EXERCISE DETAILS: A word-for-word copy is needed of the line containing "Task: Open the settings gear in header" and every line after it through the end of the records below, leaving out all pictures.

/---

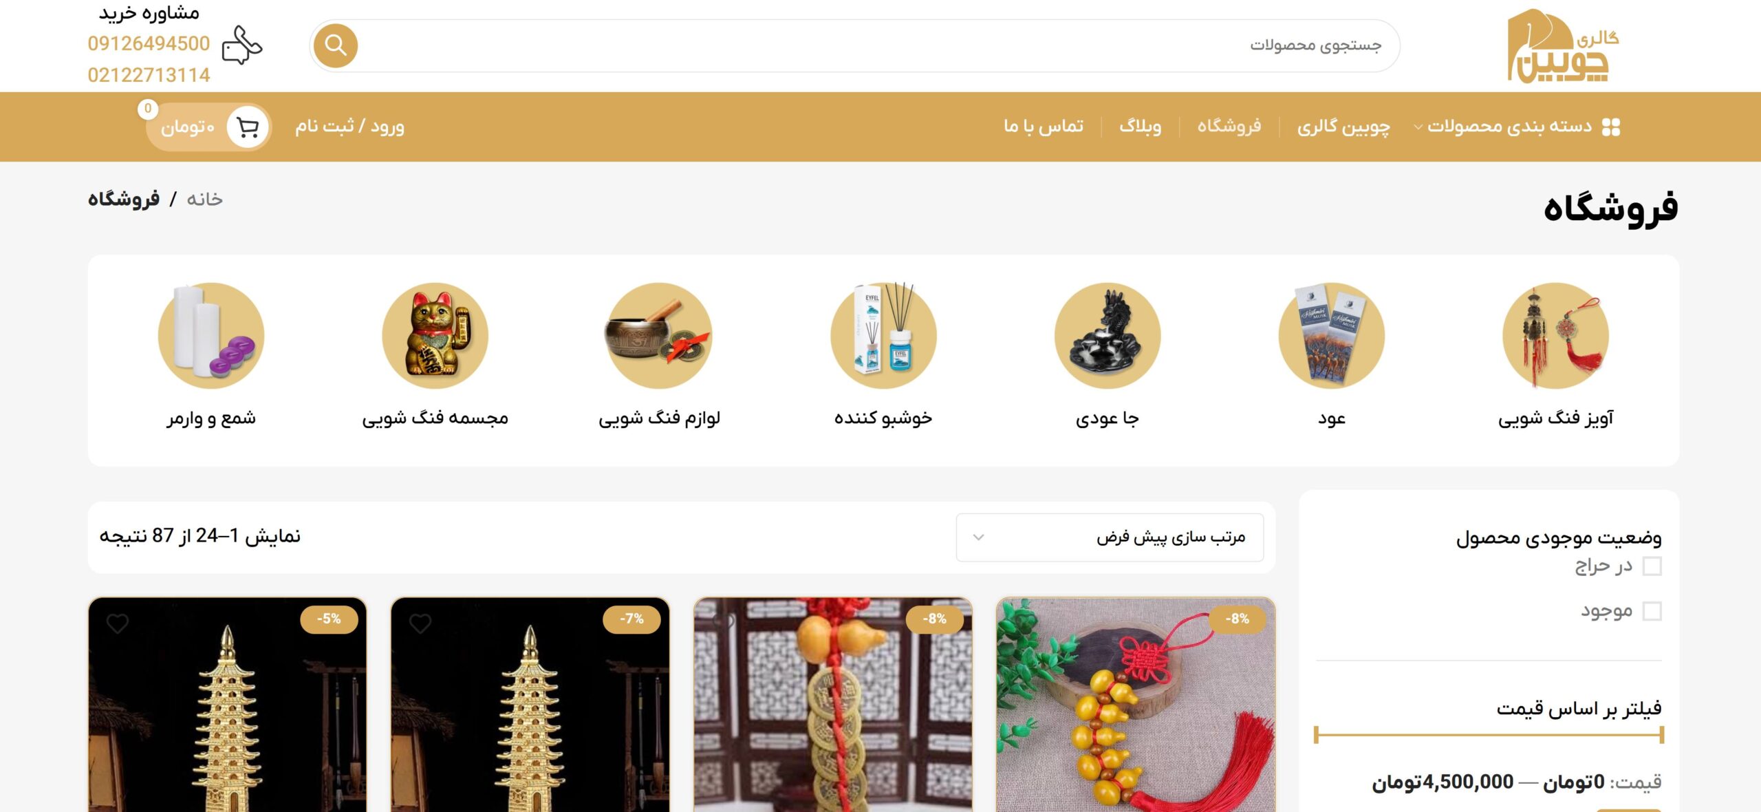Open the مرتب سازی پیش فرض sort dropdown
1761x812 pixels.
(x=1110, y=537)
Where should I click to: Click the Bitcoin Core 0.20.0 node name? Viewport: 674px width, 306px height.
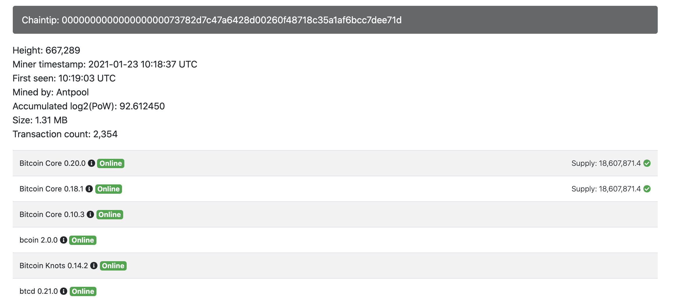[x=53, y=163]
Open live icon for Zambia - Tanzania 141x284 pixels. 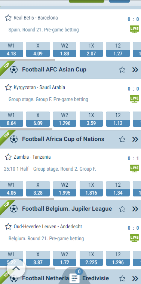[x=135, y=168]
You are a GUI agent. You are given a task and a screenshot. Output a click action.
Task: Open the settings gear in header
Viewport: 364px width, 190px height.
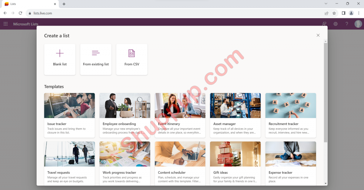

\---

WRITTEN SOLUTION:
Task: Open the settings gear in header
Viewport: 364px width, 190px height.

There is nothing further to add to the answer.